MATERIAL FOR THIS TASK ▸
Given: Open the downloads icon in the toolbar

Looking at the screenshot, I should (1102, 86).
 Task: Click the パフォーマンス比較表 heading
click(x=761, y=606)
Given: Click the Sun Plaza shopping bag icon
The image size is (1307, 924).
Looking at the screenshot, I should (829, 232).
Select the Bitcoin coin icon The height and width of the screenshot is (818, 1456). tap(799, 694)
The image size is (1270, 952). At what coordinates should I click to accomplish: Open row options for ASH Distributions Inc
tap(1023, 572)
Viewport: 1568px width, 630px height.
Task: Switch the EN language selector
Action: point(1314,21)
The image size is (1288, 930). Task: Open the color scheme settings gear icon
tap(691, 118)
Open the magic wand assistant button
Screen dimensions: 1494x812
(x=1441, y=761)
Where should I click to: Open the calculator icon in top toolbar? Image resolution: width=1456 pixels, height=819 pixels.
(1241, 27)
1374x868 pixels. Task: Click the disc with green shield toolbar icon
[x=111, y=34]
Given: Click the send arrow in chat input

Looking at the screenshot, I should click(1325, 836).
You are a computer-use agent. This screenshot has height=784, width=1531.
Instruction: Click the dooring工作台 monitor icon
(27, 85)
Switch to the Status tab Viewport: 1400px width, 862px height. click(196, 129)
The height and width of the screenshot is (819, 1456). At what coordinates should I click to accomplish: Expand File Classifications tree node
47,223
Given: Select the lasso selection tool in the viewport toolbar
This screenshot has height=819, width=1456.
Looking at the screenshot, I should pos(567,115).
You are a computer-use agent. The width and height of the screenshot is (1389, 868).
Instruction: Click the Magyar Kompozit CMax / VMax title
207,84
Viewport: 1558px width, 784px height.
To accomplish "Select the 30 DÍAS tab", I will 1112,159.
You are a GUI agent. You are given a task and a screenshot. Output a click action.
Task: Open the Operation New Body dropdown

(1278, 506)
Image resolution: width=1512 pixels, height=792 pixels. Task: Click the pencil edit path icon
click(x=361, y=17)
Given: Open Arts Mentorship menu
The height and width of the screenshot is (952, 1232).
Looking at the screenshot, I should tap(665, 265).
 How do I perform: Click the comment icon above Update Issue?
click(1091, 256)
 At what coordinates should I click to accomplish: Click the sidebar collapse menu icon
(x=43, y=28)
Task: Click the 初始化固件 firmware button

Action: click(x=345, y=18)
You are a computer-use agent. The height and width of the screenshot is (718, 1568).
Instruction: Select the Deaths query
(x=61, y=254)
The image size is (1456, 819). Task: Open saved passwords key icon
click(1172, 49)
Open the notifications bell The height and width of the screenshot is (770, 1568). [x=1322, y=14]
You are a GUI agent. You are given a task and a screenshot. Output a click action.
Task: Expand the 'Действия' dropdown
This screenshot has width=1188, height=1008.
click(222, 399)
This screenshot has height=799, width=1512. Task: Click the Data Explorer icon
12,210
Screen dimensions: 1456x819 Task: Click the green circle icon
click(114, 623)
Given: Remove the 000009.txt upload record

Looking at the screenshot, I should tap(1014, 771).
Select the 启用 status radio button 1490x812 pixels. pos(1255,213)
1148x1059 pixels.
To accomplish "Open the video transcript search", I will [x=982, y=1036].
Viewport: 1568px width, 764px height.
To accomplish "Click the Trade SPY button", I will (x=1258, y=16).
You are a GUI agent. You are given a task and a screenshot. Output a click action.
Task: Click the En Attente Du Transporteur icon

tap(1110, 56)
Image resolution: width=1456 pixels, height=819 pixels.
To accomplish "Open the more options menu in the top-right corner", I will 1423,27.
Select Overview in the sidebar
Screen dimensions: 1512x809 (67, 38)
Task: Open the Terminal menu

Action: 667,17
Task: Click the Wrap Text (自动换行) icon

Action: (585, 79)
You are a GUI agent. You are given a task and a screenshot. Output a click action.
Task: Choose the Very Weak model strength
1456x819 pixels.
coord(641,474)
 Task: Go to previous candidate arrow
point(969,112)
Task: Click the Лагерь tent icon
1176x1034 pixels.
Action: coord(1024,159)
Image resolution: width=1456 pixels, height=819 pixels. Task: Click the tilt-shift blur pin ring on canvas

ABOUT THIS EXERCISE ▸ Check each line of the records above, and copy those that hold the word "will".

ANSWER TO THE EXERCISE ▸
To accomplish "Select the 30 DÍAS tab", I will 1112,159.
To accomplish "Open the video transcript search", I will [x=982, y=1036].
To accomplish "Click the Trade SPY button", I will (x=1258, y=16).
To accomplish "Open the more options menu in the top-right corner", I will 1423,27.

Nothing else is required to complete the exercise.